(Stored data entries)
• • • •

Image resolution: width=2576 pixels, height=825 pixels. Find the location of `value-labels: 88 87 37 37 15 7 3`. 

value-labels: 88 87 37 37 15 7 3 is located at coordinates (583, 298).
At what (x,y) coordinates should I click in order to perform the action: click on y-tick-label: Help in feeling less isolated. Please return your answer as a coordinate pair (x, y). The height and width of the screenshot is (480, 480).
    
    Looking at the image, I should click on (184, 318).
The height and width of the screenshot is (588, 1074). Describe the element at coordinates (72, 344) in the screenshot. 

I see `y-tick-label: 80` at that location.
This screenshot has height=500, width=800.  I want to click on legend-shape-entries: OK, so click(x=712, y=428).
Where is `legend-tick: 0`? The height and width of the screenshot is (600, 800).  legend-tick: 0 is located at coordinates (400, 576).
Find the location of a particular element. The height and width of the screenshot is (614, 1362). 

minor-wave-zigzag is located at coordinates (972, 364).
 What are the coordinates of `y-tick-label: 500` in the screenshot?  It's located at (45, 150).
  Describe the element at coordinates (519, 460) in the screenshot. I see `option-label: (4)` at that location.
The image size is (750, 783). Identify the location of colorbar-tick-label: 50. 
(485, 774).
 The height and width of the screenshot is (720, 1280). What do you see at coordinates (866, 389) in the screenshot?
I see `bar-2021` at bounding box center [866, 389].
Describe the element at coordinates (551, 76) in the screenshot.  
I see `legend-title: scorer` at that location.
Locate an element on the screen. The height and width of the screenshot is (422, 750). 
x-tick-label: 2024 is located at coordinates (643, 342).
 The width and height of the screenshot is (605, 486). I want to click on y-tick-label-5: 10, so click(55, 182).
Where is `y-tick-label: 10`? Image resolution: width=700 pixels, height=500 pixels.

• • • •

Try it
Copy the records word for word, starting at the line that contains "The height and width of the screenshot is (588, 1074)." and ending at the last line of the records, both included.

Solved problem
The height and width of the screenshot is (588, 1074). Describe the element at coordinates (72, 344) in the screenshot. 

I see `y-tick-label: 80` at that location.
This screenshot has height=500, width=800.  I want to click on legend-shape-entries: OK, so click(x=712, y=428).
Where is `legend-tick: 0`? The height and width of the screenshot is (600, 800).  legend-tick: 0 is located at coordinates (400, 576).
Find the location of a particular element. The height and width of the screenshot is (614, 1362). 

minor-wave-zigzag is located at coordinates (972, 364).
 What are the coordinates of `y-tick-label: 500` in the screenshot?  It's located at (45, 150).
  Describe the element at coordinates (519, 460) in the screenshot. I see `option-label: (4)` at that location.
The image size is (750, 783). Identify the location of colorbar-tick-label: 50. 
(485, 774).
 The height and width of the screenshot is (720, 1280). What do you see at coordinates (866, 389) in the screenshot?
I see `bar-2021` at bounding box center [866, 389].
Describe the element at coordinates (551, 76) in the screenshot.  
I see `legend-title: scorer` at that location.
Locate an element on the screen. The height and width of the screenshot is (422, 750). 
x-tick-label: 2024 is located at coordinates (643, 342).
 The width and height of the screenshot is (605, 486). I want to click on y-tick-label-5: 10, so click(55, 182).
Where is `y-tick-label: 10`? Image resolution: width=700 pixels, height=500 pixels.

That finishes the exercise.